New public art installations function as an understated but alarming urban intervention
Mark Soo: Cat & Mouse
Alison Fu: Date Stamp
At the Canada Line City Centre Station to September 30
Rhonda Weppler and Trevor Mahovsky: A False Creek At Coopers’ Park and beneath the Cambie Street Bridge, indefinitely
At the entrance to the Canada Line City Centre Station, near the southwest corner of Georgia and Granville streets, Mark Soo’s Cat & Mouse plays with different combinations of word pairings and fonts. Using large capital letters cut out of coloured and patterned vinyl and stuck to both sides of the station’s west-facing glass wall, he gently prods our everyday experience of written language in public spaces. By overlapping familiarly connected words, Soo creates an effect that is somewhere between concrete poetry, commercial signage, and urban babble. His layering of, say, “CAT & MOUSE” and “BRIDGE AND TUNNEL” folds itself into the many different languages you overhear as people walk past.
Halfway down the stairs at the same Canada Line station, look for Alison Fu’s Date Stamp, eight colour photos that also use layering as a strategy. Fu superimposes photographs of residential sidewalks, stamped with the dates of their construction in the early to mid 20th century, upon photos of the adjacent houses, some old, some new. This overlapping imagery prompts thoughts about the rapid cycle of development, demolition, and redevelopment that is reconfiguring our ideas of home, neighbourhood, and heritage preservation.
The visual effect is both lyrical and melancholy: the grey of the sidewalks casts a ghostly atmosphere across the images of the houses, and fallen leaves create an almost funereal framing device. Both serve as a metaphor for Vancouver’s architectural history as it is being lost to time, greed, and real-estate prices.
But don’t despair. Not yet. Instead, hop on the Canada Line, take it to the Yaletown-Roundhouse Station, then walk east along the seawall toward the Cambie Street Bridge. There, you will see another new addition to Vancouver’s growing inventory of public artworks. A False Creek was created by the collaborative duo Rhonda Weppler and Trevor Mahovsky, and functions as an understated but alarming urban intervention. The work consists of horizontal blue stripes, ranging chromatically from dark to light, painted on the massive concrete pillars that support the Cambie Bridge.

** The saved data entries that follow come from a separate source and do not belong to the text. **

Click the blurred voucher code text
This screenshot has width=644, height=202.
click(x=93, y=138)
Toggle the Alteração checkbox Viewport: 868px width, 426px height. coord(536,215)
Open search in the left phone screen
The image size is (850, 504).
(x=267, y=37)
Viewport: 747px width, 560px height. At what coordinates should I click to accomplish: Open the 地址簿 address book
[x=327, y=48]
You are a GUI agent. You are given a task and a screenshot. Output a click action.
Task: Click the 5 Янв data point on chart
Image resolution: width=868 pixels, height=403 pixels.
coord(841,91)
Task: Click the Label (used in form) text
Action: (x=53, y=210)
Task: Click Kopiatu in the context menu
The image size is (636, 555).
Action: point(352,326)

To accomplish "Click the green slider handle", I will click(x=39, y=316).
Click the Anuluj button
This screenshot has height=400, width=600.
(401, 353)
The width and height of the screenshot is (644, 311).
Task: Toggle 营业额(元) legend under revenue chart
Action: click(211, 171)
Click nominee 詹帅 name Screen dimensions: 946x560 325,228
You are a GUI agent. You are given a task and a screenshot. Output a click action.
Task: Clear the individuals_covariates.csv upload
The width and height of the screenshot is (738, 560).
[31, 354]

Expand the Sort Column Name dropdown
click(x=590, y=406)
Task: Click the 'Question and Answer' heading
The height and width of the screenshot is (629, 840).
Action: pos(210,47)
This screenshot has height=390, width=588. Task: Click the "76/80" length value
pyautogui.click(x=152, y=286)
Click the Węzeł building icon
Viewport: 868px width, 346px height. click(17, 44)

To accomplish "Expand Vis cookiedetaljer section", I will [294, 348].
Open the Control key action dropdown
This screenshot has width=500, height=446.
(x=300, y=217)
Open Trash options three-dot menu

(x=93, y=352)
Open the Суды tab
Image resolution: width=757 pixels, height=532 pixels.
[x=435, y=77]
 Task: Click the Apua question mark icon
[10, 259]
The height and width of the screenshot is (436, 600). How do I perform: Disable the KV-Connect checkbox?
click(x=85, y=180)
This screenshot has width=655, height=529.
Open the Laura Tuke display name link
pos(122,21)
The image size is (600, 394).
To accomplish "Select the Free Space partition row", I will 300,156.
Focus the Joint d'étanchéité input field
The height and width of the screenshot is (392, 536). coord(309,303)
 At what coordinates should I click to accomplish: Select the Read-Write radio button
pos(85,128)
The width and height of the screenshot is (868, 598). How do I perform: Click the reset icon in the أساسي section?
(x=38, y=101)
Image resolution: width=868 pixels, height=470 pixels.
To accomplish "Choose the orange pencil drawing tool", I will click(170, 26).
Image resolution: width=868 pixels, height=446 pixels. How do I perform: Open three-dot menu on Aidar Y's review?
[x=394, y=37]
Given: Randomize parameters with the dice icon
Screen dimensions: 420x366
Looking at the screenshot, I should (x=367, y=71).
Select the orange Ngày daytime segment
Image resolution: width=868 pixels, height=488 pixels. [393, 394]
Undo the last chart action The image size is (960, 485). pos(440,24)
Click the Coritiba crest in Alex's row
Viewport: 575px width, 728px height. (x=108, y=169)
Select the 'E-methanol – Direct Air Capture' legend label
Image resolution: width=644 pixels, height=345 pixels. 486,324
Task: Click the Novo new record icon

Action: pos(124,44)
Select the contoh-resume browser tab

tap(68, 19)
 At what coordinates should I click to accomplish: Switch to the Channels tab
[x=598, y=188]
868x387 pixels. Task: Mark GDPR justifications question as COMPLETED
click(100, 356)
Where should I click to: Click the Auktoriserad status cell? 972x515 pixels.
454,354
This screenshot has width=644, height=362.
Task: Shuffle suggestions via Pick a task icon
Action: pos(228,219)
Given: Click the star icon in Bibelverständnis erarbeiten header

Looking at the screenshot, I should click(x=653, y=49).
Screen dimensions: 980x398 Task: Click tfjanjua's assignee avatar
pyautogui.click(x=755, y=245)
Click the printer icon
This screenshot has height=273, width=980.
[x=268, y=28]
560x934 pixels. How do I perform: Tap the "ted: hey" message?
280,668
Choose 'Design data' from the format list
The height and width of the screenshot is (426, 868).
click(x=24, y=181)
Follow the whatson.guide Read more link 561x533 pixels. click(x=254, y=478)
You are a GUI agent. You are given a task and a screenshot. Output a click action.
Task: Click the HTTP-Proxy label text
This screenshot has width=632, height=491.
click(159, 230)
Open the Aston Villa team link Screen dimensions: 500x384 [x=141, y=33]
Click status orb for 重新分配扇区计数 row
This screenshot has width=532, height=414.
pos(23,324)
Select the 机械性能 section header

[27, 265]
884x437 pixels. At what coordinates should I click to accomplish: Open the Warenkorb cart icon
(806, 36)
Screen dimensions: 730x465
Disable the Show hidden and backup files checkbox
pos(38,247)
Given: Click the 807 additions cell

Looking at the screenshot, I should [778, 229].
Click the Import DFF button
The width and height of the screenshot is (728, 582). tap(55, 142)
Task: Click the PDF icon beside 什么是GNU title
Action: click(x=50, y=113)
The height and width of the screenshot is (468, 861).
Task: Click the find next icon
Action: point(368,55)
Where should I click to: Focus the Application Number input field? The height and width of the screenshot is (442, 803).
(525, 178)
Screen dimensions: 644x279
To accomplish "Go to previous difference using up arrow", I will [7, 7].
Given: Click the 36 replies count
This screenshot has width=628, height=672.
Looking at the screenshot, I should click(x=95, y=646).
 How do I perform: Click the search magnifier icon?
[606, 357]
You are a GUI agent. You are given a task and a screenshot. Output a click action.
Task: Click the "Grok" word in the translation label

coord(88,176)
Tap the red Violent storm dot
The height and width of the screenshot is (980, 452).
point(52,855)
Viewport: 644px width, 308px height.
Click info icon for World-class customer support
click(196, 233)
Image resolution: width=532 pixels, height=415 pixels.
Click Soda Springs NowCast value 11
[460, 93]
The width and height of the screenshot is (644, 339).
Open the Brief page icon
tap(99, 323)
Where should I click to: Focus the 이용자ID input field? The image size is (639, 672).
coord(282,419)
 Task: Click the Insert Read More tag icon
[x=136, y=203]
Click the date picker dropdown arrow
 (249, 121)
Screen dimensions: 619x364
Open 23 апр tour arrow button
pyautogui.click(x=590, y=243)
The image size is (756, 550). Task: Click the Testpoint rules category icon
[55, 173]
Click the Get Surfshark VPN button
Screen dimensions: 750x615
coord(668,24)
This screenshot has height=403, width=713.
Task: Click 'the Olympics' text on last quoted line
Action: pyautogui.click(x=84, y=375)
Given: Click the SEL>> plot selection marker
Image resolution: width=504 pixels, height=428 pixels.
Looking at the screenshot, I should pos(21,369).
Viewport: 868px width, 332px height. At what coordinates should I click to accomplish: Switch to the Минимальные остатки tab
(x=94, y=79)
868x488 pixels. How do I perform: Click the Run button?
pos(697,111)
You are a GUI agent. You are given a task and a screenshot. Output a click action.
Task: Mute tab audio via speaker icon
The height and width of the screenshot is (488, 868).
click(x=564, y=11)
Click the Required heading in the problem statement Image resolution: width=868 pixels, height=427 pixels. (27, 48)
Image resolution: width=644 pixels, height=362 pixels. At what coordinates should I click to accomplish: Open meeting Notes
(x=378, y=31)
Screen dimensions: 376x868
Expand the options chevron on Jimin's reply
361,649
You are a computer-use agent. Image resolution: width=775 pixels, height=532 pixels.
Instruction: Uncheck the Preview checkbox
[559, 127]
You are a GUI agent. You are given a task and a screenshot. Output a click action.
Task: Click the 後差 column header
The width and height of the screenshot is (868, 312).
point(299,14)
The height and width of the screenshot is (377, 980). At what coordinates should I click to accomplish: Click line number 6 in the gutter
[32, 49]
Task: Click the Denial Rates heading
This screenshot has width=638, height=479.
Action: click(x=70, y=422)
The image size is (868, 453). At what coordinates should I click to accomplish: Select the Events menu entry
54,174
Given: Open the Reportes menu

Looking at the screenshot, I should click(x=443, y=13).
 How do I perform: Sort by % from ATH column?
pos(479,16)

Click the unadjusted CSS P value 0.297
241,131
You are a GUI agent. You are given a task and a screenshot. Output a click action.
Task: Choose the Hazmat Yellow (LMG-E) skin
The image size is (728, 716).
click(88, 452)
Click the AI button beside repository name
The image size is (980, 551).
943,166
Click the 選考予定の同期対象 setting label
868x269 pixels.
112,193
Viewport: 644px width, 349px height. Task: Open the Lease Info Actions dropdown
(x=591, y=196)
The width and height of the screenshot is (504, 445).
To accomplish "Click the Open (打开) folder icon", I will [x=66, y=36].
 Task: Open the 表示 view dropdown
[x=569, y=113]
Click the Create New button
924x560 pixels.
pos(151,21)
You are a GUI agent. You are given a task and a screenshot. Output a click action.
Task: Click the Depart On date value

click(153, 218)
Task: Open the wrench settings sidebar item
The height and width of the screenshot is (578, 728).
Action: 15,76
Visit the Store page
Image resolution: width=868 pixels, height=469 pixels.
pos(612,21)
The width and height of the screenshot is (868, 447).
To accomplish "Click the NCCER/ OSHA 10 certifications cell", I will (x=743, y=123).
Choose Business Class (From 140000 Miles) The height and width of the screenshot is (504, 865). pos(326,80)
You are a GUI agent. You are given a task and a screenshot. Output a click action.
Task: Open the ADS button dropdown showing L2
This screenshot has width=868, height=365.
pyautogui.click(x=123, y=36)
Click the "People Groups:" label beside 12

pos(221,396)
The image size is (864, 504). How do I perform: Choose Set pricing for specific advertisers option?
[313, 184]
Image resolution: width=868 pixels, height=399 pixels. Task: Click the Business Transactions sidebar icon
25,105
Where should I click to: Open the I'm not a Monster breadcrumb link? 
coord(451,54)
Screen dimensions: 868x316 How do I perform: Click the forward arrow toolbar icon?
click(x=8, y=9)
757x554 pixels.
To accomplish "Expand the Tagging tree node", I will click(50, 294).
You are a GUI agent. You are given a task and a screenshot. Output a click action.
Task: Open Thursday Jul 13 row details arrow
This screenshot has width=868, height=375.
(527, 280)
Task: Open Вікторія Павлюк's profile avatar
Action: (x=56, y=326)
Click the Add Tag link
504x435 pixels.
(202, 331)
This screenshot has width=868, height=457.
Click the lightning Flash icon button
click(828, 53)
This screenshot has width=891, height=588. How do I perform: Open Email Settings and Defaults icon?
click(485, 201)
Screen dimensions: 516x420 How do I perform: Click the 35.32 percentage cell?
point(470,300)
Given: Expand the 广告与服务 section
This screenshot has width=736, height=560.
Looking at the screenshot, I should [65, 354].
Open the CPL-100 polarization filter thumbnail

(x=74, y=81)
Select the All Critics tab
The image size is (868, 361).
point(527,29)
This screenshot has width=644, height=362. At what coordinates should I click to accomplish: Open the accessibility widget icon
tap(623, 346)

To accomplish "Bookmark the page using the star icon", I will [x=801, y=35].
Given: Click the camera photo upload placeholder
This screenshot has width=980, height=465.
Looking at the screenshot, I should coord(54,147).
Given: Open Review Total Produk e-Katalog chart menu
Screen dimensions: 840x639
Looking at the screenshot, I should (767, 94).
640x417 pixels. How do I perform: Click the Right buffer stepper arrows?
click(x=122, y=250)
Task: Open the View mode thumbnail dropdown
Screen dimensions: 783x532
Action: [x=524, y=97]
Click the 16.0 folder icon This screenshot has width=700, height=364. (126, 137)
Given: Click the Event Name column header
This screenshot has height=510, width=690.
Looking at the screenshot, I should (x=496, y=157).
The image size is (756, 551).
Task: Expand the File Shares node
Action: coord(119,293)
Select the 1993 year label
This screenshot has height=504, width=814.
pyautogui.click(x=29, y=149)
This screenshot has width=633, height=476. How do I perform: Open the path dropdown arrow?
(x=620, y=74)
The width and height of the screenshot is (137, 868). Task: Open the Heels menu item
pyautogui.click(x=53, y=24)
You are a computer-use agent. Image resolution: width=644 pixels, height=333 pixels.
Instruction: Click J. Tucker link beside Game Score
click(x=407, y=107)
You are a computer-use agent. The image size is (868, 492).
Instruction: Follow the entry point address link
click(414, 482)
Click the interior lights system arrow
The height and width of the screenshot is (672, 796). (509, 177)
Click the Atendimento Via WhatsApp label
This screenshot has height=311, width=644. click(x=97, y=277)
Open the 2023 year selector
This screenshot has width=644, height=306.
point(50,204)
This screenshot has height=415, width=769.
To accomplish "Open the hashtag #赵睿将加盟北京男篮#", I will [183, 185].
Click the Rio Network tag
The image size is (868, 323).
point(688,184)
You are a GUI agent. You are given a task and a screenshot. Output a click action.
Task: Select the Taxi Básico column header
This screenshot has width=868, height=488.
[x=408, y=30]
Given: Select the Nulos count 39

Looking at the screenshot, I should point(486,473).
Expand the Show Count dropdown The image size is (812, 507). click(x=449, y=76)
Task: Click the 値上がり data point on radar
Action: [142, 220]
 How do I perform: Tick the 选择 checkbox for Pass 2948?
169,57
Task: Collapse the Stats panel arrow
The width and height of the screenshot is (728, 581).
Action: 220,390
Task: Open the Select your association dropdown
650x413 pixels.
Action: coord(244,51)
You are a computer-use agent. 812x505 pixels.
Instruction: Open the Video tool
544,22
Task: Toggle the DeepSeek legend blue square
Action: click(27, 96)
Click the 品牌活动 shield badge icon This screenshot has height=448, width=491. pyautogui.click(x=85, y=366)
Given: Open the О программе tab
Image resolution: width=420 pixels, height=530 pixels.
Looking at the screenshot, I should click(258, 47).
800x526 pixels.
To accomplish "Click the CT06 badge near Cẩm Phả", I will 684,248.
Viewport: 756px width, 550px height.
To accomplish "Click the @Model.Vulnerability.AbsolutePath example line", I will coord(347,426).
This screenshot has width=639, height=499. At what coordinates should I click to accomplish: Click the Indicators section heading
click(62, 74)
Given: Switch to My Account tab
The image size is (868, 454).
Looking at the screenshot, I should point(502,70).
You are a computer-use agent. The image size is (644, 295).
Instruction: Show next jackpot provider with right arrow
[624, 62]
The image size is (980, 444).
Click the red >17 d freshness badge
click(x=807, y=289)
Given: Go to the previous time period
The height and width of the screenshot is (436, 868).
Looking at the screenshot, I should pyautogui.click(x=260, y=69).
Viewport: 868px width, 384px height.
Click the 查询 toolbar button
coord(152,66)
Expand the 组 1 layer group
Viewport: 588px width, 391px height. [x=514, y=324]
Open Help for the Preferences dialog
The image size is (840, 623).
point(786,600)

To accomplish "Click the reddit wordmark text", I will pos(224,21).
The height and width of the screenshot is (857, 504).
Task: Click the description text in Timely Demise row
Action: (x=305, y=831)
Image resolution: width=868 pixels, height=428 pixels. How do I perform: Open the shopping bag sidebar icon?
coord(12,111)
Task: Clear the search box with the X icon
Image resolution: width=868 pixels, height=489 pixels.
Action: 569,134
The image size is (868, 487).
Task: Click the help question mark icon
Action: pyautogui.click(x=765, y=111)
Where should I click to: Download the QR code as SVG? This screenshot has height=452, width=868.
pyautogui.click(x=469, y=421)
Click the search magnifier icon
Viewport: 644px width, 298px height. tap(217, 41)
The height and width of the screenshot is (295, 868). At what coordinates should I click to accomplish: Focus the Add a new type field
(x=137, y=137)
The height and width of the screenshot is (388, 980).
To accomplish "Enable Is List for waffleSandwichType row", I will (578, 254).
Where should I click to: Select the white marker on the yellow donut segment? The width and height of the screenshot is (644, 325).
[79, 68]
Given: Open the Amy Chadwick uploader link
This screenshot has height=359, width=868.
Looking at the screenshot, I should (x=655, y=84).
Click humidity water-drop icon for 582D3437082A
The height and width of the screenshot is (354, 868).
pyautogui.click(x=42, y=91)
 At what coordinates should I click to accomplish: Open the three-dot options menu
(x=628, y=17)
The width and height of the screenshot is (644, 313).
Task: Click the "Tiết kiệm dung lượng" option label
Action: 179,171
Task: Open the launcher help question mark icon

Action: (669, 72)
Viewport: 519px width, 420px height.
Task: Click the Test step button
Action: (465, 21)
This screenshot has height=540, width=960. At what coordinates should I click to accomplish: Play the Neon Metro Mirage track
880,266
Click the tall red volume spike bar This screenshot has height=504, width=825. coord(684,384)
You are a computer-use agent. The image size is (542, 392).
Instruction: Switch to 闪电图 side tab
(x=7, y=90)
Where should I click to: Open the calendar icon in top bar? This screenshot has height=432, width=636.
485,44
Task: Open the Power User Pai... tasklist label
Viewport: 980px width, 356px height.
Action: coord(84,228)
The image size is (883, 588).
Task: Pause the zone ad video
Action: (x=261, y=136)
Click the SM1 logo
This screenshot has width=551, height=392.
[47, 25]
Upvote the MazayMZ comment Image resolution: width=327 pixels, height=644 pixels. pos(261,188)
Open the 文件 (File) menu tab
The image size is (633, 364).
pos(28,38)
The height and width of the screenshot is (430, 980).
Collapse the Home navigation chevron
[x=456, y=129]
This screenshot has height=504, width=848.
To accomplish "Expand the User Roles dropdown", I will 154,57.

Chromatic blue stripes are also painted on a series of lampposts along the stretch of seawall bordering Coopers’ Park. Initially, they lend a cheery, aquatic appearance to the place, but then, well, perhaps not so cheery and maybe much too aquatic. Signs on either end of this multicomponent work tell us that the top stripe “indicates a five metre rise in sea level”—what happens when the world’s polar icecaps melt. Not if, but when.
Weppler and Mahovsky don’t merely alert us to the drastic pace of global warming and rising sea levels. They also speak to the changes we have already wrought upon our natural setting. False Creek, for instance, once extended as far as Clark Drive and Great Northern Way. According to Tom Snyders’s terrific book Namely Vancouver, it “was filled in during World War I to provide rail yards and terminals for the Canadian National and Great Northern railways”.
Whether through dams, dikes, levees, canals, or in-fill, human beings have been altering water levels and shifting shorelines for centuries. Global warming, however, promises the most mammoth and apocalyptic human-engineered change yet. I guess now’s the time to buy that bitumen-powered lifeboat you’ve been admiring. You can store it on your fifth-floor balcony, which soon, much too soon, will serve as a dock.